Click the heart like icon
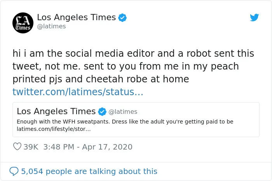The width and height of the screenshot is (272, 181). [x=17, y=146]
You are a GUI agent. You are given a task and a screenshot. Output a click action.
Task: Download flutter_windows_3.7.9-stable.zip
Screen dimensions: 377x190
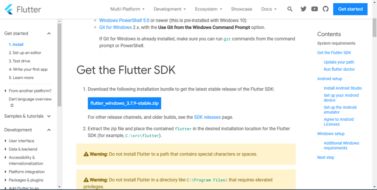124,103
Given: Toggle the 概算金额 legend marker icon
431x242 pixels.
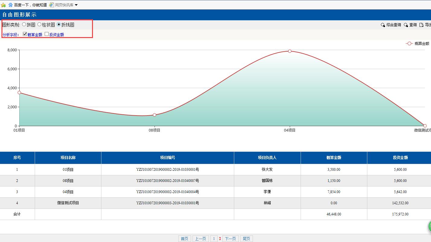Looking at the screenshot, I should coord(409,44).

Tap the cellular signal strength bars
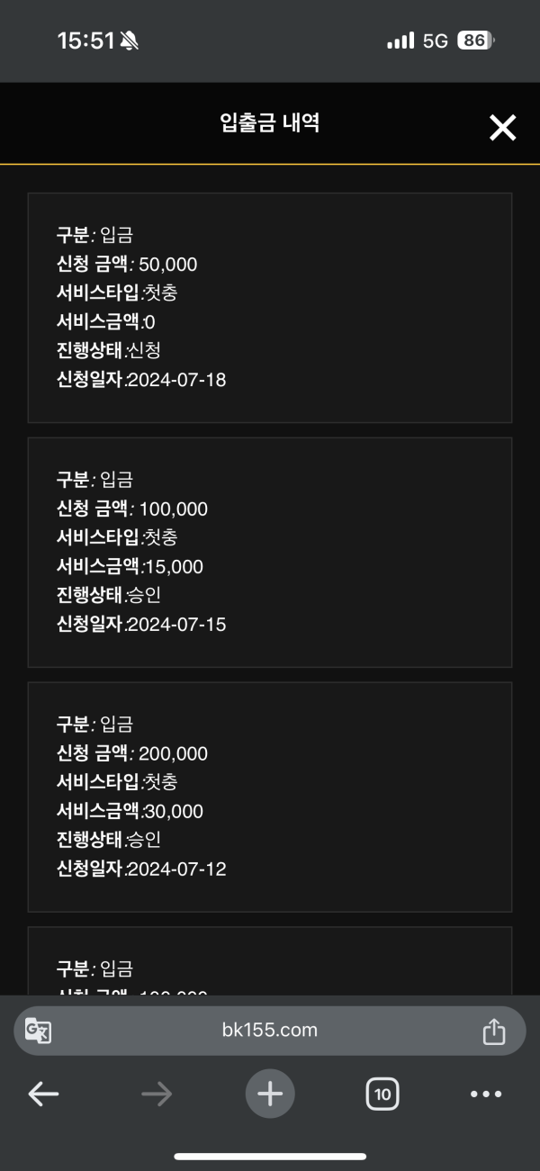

───

Problem to work on: Print the listing again exactly as it appears, except for the pictures, which stay out.

Solved exercise:
Click the heart like icon
The width and height of the screenshot is (272, 181). [x=17, y=146]
You are a GUI agent. You are given a task and a screenshot. Output a click action.
Task: Download flutter_windows_3.7.9-stable.zip
Screen dimensions: 377x190
124,103
Given: Toggle the 概算金额 legend marker icon
431x242 pixels.
Looking at the screenshot, I should coord(409,44).

Tap the cellular signal strength bars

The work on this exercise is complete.